[SUPPLIED MATERIAL]
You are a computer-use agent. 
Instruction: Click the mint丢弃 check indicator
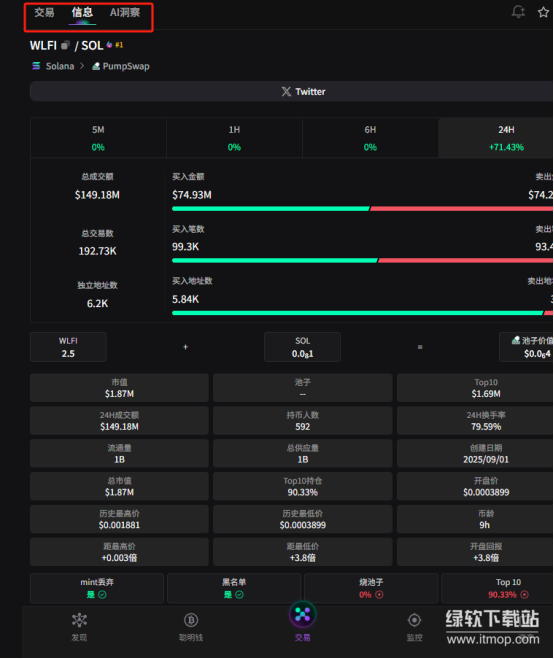(102, 595)
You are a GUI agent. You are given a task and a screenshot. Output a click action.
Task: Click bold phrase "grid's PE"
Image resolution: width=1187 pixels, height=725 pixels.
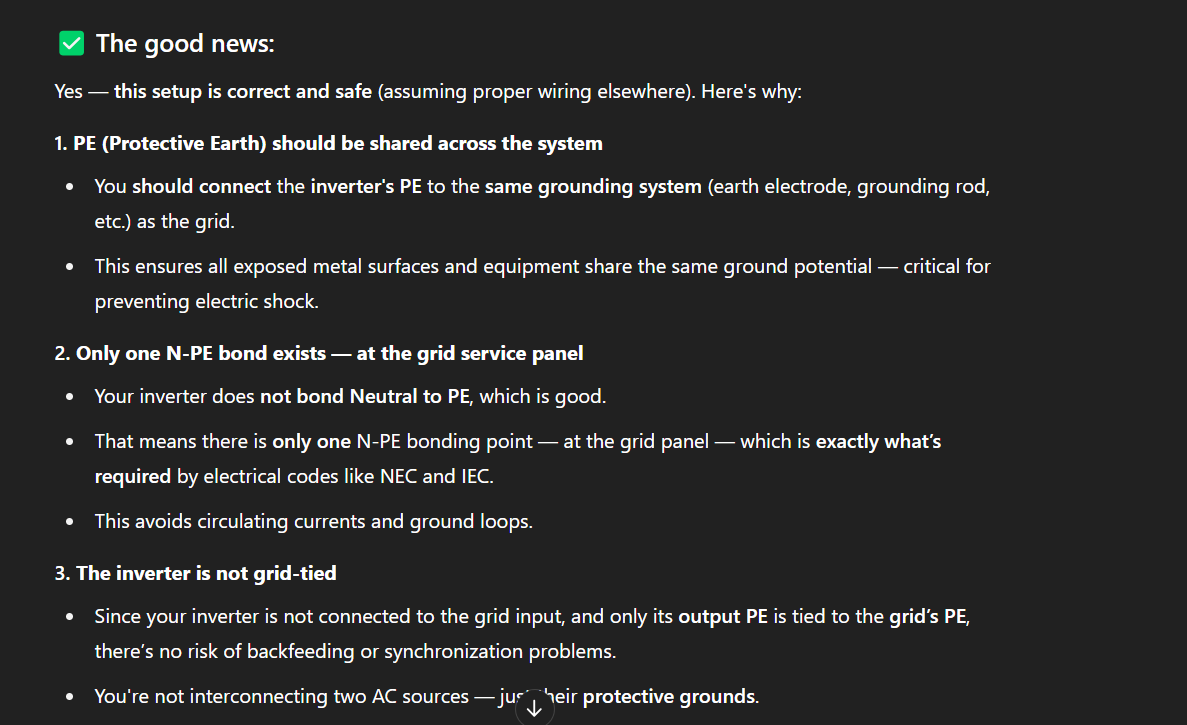927,617
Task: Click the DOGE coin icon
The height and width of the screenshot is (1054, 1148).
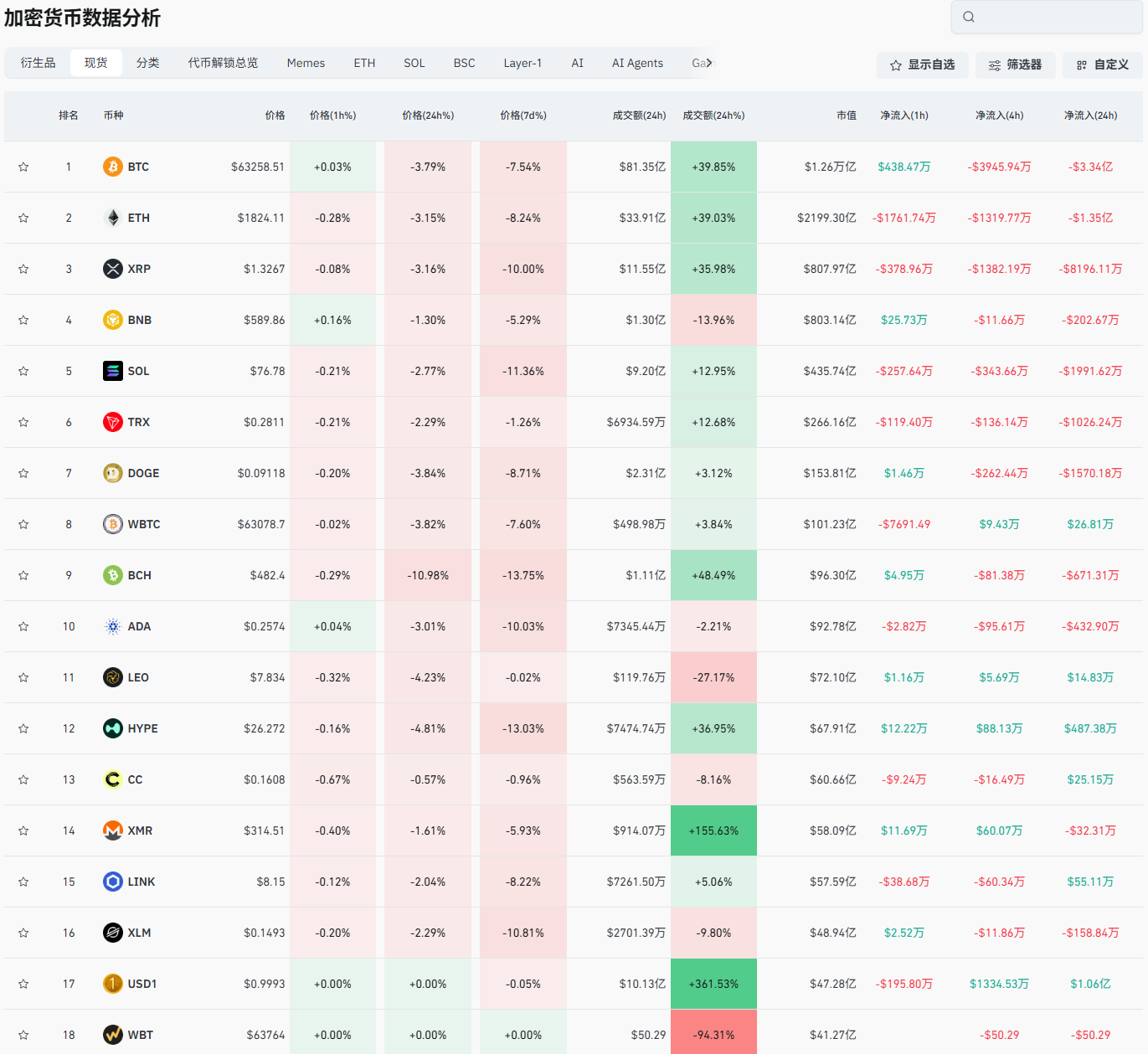Action: tap(113, 473)
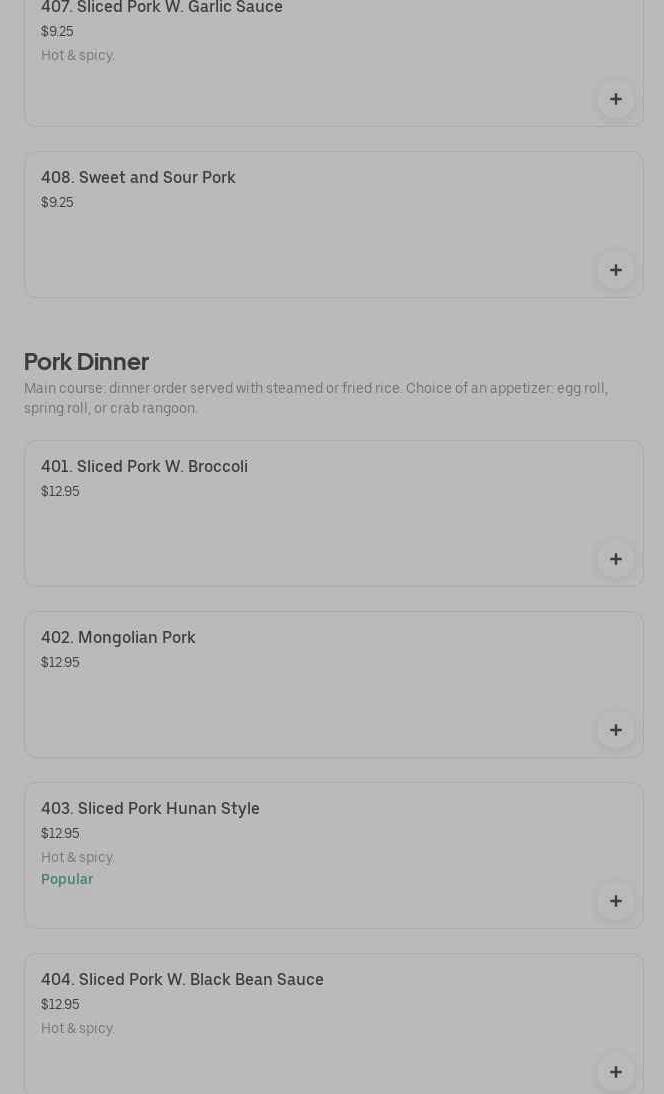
[/SUPPLIED MATERIAL]
**REQUIRED WORK**: Repeat nothing but the lines from the one containing "The height and" through the end of the entries, exactly, and skip the pictures.

**TASK SOLUTION**:
The height and width of the screenshot is (1054, 1148).
Action: tap(113, 473)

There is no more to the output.